Lauren Sudeall Lucas, associate professor of law and faculty director of the Center for Access to Justice, testified Thursday, Feb. 22, before a subcommittee of the House Judiciary Non-Civil Committee regarding HB 768, which pertains to the standard and procedure for determining intellectual disability in capital proceedings.
Lucas will discuss why Georgia’s existing standard is likely unconstitutional under governing Supreme Court law and other issues it entails.
“I am heartened to see that the Legislature has decided to take up the issue this session,” Lucas said. “Georgia’s standard and procedure for determining intellectual disability in capital cases has made it an outlier. Making necessary changes to Georgia’s statute will ensure going forward that the state does not unconstitutionally execute anyone who is in fact intellectually disabled.”

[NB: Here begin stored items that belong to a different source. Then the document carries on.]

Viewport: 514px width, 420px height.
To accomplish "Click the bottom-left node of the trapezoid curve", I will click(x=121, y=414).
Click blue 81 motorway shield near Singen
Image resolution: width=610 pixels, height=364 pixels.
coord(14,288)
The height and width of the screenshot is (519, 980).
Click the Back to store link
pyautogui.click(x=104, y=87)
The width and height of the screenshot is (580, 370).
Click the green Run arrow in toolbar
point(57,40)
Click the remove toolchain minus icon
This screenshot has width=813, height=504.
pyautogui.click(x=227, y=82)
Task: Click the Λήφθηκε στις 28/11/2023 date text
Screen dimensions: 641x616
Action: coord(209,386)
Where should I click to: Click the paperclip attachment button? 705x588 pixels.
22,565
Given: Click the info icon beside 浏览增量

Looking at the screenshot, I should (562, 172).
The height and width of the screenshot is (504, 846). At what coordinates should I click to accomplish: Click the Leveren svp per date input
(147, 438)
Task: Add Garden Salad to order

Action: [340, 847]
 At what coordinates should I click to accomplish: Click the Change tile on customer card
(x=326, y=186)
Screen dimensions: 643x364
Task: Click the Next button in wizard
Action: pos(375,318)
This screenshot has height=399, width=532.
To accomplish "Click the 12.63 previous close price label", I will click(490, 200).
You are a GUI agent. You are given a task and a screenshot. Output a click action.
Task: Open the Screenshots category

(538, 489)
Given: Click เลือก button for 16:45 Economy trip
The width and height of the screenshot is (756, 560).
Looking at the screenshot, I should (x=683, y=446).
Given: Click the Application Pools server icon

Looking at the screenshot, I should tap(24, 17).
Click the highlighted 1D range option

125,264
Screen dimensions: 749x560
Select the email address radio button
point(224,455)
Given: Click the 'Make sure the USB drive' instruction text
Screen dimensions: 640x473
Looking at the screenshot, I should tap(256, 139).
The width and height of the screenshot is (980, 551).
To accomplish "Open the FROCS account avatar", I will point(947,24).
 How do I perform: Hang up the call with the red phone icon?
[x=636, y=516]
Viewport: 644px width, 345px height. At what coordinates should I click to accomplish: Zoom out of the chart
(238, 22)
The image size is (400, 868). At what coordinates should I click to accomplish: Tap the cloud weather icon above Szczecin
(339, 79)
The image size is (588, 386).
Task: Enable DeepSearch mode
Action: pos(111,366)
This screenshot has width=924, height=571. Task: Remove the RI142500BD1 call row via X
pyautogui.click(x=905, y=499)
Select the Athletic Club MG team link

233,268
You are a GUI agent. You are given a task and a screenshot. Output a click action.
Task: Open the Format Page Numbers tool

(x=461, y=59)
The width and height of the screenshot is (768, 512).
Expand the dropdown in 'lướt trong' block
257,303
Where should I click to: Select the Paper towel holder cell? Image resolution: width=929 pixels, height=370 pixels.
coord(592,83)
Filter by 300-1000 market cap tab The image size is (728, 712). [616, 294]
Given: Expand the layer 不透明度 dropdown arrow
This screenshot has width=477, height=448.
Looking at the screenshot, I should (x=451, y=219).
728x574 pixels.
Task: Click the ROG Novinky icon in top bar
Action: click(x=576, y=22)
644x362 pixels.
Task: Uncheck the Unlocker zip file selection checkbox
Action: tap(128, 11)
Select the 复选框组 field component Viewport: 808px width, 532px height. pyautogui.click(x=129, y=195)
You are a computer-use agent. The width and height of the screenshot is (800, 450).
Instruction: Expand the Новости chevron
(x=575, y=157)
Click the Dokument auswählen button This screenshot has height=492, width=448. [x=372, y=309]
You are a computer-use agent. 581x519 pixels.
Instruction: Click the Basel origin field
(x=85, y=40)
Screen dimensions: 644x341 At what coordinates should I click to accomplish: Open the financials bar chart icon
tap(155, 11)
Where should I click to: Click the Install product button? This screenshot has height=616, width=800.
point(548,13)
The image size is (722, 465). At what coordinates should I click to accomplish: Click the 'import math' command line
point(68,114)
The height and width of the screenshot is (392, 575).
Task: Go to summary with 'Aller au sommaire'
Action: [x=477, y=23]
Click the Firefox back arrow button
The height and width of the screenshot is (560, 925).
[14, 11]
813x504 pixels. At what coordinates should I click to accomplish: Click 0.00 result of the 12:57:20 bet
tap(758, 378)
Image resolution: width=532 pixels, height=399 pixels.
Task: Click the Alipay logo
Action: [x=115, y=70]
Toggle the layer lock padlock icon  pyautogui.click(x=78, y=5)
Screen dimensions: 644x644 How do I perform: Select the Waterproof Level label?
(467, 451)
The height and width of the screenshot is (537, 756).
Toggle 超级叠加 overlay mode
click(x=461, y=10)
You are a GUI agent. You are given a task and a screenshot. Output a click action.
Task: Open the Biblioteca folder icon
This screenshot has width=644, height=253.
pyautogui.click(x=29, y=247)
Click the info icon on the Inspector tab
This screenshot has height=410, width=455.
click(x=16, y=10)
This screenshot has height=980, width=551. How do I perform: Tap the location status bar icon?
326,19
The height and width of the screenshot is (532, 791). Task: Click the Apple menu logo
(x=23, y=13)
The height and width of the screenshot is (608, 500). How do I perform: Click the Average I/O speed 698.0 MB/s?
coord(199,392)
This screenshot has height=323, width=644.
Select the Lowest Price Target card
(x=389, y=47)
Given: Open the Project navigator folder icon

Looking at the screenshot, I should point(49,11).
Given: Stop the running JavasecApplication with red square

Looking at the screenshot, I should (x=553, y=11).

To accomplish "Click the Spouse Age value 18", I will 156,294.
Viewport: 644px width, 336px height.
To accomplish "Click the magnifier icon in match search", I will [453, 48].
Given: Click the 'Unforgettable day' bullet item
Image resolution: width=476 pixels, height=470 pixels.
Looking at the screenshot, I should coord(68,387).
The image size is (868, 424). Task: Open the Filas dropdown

Lucas addressed the issue in her article “An Empirical Assessment of Georgia’s Beyond a Reasonable Doubt Standard to Determine Intellectual Disability in Capital Cases,” published in the Georgia State University Law Review Spring 2017 issue (Vol. 33, No. 3). The article, based on a study done by Lucas with research assistance from Jobena Hill (J.D./M.B.A. ’19), Daniel Richardson (J.D. ’16), and Kaitlyn Welch Nigro (J.D. ’15), is the first to offer empirical evidence of how Georgia’s statute has applied in practice.
The study, which reviewed cases starting with when Georgia’s GBMR (“guilty but mentally retarded”) statute took effect in 1988, revealed that only one defendant in a capital case has ever received a GBMR verdict from a jury. Since the U.S. Supreme Court’s 2002 decision in Atkins v. Virginia, which held that executing a person with intellectual disability violates the Eighth Amendment, no capital defendant in Georgia has received such a jury verdict.
In Atkins, the Court left to individual states the question of which procedures should be applied to determine who qualifies as intellectually disabled for purposes of exemption from the death penalty.
“But, the Supreme Court has also made clear in its more recent cases that certain state procedures violate Atkins’ holding,” Lucas said. “The Court’s 2014 decision in Hall v. Florida and its 2017 decision in Moore v. Texas held that rules creating an ‘unacceptable risk’ that someone with intellectual disability will be executed are unconstitutional. I believe the findings in my article provide strong support for the argument that Georgia’s current standard creates such a risk.”
The bill before the committee replaces the ‘beyond a reasonable doubt’ standard with a ‘clear and convincing standard’ in some instances, which is an improvement, Lucas said, but the constitutionality of a ‘clear and convincing’ standard is still unclear.
“Georgia would still remain in the minority by imposing such a standard – only three other states use a ‘clear and convincing standard’ at sentencing, which essentially means that a defendant must prove that he is substantially more likely than not to be intellectually disabled.”
Adopting a clear and convincing standard to prove intellectual disability would allow Georgia to execute a defendant who was more likely than not intellectually disabled, triggering both due process and Eighth Amendment concerns, Lucas said.
In addition, Lucas points out that under current law, Georgia is also alone in requiring consideration of intellectual disability during the guilt phase of trial, which raises additional constitutional issues.
“For the jury to consider both issues at the same time not only departs from accepted clinical standards, but also creates a risk that evidence concerning the capital crime will distort the jury’s decision on intellectual disability when it really has no bearing on that question,” she said. “Thus, the same danger is present that defendants who are intellectually disabled may be executed in violation of the Constitution.”
Lucas will propose that the committee adopt the bill’s recommendations for changing the time and manner in which intellectual disability can be raised, change the standard imposed in evaluating such claims, and adopt a preponderance of the evidence standard in all instances to avoid additional constitutional issues.